By Jodi Picoult
590 pages, excluding reading guide paperback edition (2017). Published by SimonandShuster
About the Author
Review and Evaluation
Jodi Picoult is an american writer who has authored over 26 novels and short stories, many of which are in print worldwide and translated into 34 languages. That is per Wikipedia. I do not have any first had knowledge of this. What I do know is that my daughter loves her books. This is enough for me to give the books a try.
I thought “nineteen Minutes” started slow, but this “change of heart” was even slower for me. You need to get through all the development to begin and understand and appreciate the story. Patience, little grasshopper.
I first looked at the back cover to get an idea of what the book is about. And it was whether a mother could grant an enemy’s wish if that would help save someone she loved? That is how I interpreted it. This story is about a killer and a developing relationship with the mother of the victim.
I enjoy stories that involve magic and sorcery. Even those that blend science and the supernatural. I do have a problem with stories I feel critique or make fun of a religion. Christianity, Catholicism in particular, is fair game. Which I understand given the many problems the catholic church has had. It just makes the book a little harder to read.
More patience little grasshopper.
As I mentioned, this is the second book by Jodi Picoult that I’ve read. The first book, “nineteen minutes”, I found engaging. I even looked forward to reading the following pages, and the next chapters. As with her other books, there is a reading guide at the end to help start discussions for schools or book clubs.
This was not the case with “a change of heart”. Is this a story of redemption? It would make us think so. The principal character, Shay seems to display acts of miracle like curing disease and bringing animals to life. He also has the uncanny ability to quote from gospels not included in the accepted version of the Bible.

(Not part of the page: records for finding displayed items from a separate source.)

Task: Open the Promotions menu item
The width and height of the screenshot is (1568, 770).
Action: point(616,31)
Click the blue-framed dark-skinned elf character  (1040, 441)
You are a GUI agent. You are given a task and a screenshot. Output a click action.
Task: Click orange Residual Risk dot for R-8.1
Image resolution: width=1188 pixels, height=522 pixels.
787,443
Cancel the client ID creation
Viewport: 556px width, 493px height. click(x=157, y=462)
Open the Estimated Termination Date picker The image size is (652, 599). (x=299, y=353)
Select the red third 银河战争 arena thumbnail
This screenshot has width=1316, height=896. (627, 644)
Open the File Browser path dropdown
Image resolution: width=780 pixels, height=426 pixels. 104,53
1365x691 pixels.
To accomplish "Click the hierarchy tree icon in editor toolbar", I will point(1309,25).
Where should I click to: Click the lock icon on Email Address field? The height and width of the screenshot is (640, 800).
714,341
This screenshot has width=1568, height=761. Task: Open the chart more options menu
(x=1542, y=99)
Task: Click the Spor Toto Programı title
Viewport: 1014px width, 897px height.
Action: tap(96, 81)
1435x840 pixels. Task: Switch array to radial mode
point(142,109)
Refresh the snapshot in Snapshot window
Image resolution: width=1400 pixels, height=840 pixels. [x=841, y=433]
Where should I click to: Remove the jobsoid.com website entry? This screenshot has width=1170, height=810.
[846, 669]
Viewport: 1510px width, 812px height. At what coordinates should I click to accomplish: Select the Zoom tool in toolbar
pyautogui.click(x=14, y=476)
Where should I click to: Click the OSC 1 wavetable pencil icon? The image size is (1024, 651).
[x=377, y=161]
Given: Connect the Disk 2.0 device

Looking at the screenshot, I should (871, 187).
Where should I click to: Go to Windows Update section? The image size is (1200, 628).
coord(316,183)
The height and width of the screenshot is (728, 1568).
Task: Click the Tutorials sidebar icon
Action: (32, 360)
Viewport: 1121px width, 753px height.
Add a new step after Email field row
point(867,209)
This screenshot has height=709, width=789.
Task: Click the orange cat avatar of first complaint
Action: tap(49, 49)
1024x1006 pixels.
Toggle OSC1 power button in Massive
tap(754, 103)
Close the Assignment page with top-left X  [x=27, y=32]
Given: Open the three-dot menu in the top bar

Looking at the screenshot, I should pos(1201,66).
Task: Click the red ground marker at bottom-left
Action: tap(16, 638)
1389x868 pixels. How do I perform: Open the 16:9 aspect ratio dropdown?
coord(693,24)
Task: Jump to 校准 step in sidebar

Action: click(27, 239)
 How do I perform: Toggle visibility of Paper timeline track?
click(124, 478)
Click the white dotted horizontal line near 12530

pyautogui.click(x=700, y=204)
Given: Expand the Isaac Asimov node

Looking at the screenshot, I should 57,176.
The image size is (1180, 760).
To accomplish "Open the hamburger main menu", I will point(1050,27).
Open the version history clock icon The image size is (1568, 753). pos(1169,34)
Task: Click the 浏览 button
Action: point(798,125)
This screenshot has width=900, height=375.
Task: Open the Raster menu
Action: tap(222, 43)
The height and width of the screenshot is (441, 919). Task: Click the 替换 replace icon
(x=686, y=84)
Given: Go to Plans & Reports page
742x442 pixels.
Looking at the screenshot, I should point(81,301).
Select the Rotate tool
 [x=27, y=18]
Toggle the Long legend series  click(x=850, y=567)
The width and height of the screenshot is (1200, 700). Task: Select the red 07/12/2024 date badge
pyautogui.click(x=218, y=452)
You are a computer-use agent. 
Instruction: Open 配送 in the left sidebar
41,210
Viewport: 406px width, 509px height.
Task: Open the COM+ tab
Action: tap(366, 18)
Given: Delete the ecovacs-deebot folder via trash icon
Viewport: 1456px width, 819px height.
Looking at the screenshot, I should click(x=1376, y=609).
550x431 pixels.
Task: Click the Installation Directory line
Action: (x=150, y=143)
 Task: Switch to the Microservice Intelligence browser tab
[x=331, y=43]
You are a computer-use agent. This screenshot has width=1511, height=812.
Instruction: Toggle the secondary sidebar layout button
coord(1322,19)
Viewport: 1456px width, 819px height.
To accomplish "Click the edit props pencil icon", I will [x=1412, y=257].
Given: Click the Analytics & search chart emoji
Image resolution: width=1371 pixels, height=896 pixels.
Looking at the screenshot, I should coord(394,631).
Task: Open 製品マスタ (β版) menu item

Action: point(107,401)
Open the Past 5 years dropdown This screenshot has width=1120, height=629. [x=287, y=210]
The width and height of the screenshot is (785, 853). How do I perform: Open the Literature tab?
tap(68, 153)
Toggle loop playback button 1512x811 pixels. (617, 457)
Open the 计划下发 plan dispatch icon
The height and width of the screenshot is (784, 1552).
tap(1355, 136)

And despite his alleged lack of intelligence in a common way understood, he makes a fool of a priest, Michael, by making him doubt his core beliefs and question all he has ever learned about his faith. Fr Michael even considers Shay as Jesus, who has returned in the second coming. Only to find out later on that he was playing. All the miracles the principal character allegedly did were explainable, even if I considered these a stretch. His knowledge of a Gnostic Bible was harder for Michael. Not until Shay himself blew the cover off the sham he pulled did it become clear. Shay revealed himself to not only a convicted murderer but a fake messiah. Or was he? The story is left hanging whether this is true. It is implied that whatever power Shay had transferred to his beneficiary.
One Final Thought
So is this a story about one man’s quest for redemption? Or is it a story of one man’s quest to have the final say over an event in his life over which he never had much to say?